Posted July 30, 2013
Charles Landen, M.D., University of Alabama at Birmingham
The cancer stem cell hypothesis suggests that a subset of cells has the ability to initiate tumors, metastasize, and survive treatment. Department of Defense Ovarian Cancer Research Program Ovarian Cancer Academy member Dr. Landen is intrigued by these cells, noting "The clinical course of ovarian cancer fits this paradigm. Most patients even with advanced disease will have an outstanding initial response to chemotherapy, even to the point where no disease is detectable by blood test, imaging, or direct examination with surgery. However, even in the patients with strong initial responses, the majority will later develop recurrence with chemoresistant disease, leading us to believe that a very small portion of tumor cells have mechanisms in place that allow them to survive, lie dormant, and later regrow. If we can identify these cells and how they survive, it will significantly change our strategies on how to eliminate all cancer cells, not just the majority." Dr. Landen is studying this hypothesis using several approaches, including analysis of stem cell signaling pathways, examination of patient samples prior to therapy as compared to with recurrence, and direct implantation of tumors into mice so that responses of heterogeneous tumors to chemotherapy can be studied in a more controlled setting. Thus far, they have demonstrated that targeting either the Hedgehog pathway or the TGF-ß co-receptor endoglin leads to enhanced ability of chemotherapeutic agents to kill chemoresistant cancer cells. Clinical trials to test these agents in patients are now under development. As a clinician, Dr. Landen is constantly inspired by his patients, and is active in advocacy, serving on the Board of Directors for the Norma Livingston Foundation in Birmingham and the national Foundation for Women's Cancer. He says "We feel honored to be supported by the Department of Defense, given their history of considering patient advocates in their review process, and focusing on approaches that not only shed light onto the biology of disease, but also can ultimately lead to patient benefit."

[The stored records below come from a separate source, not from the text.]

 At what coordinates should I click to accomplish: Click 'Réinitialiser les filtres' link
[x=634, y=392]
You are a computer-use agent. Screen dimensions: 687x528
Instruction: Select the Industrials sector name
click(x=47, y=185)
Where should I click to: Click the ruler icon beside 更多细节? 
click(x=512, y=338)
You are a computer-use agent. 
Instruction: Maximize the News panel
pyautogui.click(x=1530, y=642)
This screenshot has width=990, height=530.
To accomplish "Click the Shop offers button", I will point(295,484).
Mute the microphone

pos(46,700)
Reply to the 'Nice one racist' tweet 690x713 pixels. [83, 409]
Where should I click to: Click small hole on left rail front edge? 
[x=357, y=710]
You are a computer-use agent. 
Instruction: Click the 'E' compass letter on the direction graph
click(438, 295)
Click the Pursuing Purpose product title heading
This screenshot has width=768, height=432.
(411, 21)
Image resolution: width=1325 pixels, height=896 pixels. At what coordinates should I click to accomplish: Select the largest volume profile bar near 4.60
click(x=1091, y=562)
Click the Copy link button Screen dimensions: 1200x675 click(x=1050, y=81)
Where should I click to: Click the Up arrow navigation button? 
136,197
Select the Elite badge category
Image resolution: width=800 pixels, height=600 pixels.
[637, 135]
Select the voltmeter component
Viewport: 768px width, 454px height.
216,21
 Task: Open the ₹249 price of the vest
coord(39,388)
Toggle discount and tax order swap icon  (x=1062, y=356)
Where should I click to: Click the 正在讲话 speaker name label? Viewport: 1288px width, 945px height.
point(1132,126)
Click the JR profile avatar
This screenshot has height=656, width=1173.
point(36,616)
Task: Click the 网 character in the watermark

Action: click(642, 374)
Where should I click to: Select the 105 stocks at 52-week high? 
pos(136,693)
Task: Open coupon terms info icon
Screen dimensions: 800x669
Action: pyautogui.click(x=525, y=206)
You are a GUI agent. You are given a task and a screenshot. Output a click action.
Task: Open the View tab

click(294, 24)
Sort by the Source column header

Steg AD, Bevis KS, Katre AA, Ziebarth A, Dobbin ZC, Alvarez RD, Zhang K, Conner M, and Landen CN. 2012. Stem cell pathways contribute to clinical chemoresistance in ovarian cancer. Clinical Cancer Research 18(3):869-881.
Steg AD, Katre AA, Bevis KS, Ziebarth A, Dobbin ZC, Shah MM, Alvarez RD, and Landen CN. 2012. Smoothened antagonists reverse taxane resistance in ovarian cancer. Molecular Cancer Therapeutics 11(7):1587-1597.
Ziebarth A, Nowsheen S, Steg AD, Shah MM, Katre AA, Dobbin ZC, Hood HD, Lopex-Berestein G, Sood AK, Conner M, Yang ES, and Landen CN. 2013. Endoglin (CD105) contributes to platinum resistance and is a target for tumor-specific therapy in epithelial ovarian cancer. Clinical Cancer Research 19(1):170-182.